> **What the exercise asks**
Copy out, exactly as given, every line from the line with "The width and height of the screenshot is (1431, 840)." to the end of the listing, both of those lines included.

· · · ·

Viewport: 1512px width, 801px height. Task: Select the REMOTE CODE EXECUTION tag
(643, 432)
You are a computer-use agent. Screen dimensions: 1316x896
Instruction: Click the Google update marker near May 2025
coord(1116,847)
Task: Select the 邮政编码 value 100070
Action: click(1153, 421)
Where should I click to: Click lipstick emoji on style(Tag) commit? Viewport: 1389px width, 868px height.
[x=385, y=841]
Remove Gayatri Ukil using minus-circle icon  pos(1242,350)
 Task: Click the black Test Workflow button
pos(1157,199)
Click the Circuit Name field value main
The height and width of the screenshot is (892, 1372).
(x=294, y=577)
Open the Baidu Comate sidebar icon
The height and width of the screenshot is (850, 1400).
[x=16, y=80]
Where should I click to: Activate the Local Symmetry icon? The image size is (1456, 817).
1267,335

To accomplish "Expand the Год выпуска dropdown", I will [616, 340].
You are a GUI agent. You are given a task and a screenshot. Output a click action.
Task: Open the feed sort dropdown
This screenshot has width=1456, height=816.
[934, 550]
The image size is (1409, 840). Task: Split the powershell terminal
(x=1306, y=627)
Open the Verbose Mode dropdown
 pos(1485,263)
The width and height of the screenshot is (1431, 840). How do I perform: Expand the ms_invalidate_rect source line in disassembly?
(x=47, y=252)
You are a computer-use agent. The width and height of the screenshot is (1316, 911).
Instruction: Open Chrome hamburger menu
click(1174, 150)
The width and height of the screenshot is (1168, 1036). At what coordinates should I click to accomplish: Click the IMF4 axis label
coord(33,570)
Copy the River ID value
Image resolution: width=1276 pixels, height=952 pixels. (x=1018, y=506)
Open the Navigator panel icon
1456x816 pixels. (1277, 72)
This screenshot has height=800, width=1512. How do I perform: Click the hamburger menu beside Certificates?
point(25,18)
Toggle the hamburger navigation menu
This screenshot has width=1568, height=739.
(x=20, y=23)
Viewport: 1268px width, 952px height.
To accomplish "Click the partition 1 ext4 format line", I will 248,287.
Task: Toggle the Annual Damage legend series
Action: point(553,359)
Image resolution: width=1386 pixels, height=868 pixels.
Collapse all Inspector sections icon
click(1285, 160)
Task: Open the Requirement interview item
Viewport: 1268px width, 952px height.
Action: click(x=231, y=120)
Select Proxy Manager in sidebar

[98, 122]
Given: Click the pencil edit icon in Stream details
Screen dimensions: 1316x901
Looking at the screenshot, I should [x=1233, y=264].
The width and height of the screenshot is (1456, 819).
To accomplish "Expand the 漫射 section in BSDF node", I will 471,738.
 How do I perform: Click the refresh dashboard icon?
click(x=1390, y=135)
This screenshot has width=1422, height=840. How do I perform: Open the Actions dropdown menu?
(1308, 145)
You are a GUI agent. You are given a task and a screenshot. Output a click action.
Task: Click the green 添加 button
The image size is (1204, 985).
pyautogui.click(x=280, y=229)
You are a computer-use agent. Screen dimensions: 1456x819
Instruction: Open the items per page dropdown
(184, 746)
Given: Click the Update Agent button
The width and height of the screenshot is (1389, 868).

· · · ·

> **Exercise solution**
The width and height of the screenshot is (1431, 840). How do I perform: Expand the ms_invalidate_rect source line in disassembly?
(x=47, y=252)
You are a computer-use agent. The width and height of the screenshot is (1316, 911).
Instruction: Open Chrome hamburger menu
click(1174, 150)
The width and height of the screenshot is (1168, 1036). At what coordinates should I click to accomplish: Click the IMF4 axis label
coord(33,570)
Copy the River ID value
Image resolution: width=1276 pixels, height=952 pixels. (x=1018, y=506)
Open the Navigator panel icon
1456x816 pixels. (1277, 72)
This screenshot has height=800, width=1512. How do I perform: Click the hamburger menu beside Certificates?
point(25,18)
Toggle the hamburger navigation menu
This screenshot has width=1568, height=739.
(x=20, y=23)
Viewport: 1268px width, 952px height.
To accomplish "Click the partition 1 ext4 format line", I will 248,287.
Task: Toggle the Annual Damage legend series
Action: point(553,359)
Image resolution: width=1386 pixels, height=868 pixels.
Collapse all Inspector sections icon
click(1285, 160)
Task: Open the Requirement interview item
Viewport: 1268px width, 952px height.
Action: click(x=231, y=120)
Select Proxy Manager in sidebar

[98, 122]
Given: Click the pencil edit icon in Stream details
Screen dimensions: 1316x901
Looking at the screenshot, I should [x=1233, y=264].
The width and height of the screenshot is (1456, 819).
To accomplish "Expand the 漫射 section in BSDF node", I will 471,738.
 How do I perform: Click the refresh dashboard icon?
click(x=1390, y=135)
This screenshot has width=1422, height=840. How do I perform: Open the Actions dropdown menu?
(1308, 145)
You are a GUI agent. You are given a task and a screenshot. Output a click action.
Task: Click the green 添加 button
The image size is (1204, 985).
pyautogui.click(x=280, y=229)
You are a computer-use agent. Screen dimensions: 1456x819
Instruction: Open the items per page dropdown
(184, 746)
Given: Click the Update Agent button
The width and height of the screenshot is (1389, 868).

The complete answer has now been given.